REQUIREMENT:
Gather every line of the rows below that contains the word "dimensions", copying each such line in full.

ROWS:

>>>>

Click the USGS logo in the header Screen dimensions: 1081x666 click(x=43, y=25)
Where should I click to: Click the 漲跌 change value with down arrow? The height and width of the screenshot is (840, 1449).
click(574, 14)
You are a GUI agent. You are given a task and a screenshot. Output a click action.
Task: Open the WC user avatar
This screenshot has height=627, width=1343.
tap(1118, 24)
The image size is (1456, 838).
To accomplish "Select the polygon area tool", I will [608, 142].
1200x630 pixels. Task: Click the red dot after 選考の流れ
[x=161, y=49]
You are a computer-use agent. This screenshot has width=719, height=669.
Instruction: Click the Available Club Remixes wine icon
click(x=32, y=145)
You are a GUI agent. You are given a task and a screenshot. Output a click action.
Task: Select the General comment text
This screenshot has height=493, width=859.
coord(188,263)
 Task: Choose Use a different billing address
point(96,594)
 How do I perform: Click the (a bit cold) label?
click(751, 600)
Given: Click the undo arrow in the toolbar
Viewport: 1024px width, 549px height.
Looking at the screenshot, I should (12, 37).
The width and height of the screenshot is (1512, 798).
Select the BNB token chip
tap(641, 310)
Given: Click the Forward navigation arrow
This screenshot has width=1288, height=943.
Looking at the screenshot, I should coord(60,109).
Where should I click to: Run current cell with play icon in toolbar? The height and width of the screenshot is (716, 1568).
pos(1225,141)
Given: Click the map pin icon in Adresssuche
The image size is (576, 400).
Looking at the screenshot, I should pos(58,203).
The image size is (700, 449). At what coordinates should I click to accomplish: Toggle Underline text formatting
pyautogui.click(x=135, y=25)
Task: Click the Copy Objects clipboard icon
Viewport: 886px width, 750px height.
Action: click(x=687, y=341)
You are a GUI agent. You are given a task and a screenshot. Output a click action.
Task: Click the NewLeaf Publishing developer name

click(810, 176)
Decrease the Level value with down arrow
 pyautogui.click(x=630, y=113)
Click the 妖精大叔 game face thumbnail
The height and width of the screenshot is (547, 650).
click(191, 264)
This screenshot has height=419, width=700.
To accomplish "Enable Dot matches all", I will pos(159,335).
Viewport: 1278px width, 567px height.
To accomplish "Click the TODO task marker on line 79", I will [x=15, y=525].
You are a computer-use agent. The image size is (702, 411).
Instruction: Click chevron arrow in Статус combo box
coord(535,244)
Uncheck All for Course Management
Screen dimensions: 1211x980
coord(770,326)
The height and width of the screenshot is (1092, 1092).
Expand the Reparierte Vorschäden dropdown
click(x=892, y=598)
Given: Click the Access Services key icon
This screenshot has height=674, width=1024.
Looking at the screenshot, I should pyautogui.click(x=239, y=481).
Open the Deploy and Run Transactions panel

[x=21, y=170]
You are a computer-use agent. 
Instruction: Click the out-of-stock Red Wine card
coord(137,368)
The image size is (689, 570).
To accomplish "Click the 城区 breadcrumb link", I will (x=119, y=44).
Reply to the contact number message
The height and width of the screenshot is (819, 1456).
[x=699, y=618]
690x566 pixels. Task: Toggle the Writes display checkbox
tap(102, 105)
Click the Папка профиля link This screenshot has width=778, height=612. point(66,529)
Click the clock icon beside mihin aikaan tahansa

<<<<

SOLUTION FOR THIS PROBLEM:
Click the USGS logo in the header Screen dimensions: 1081x666 click(x=43, y=25)
Screen dimensions: 1211x980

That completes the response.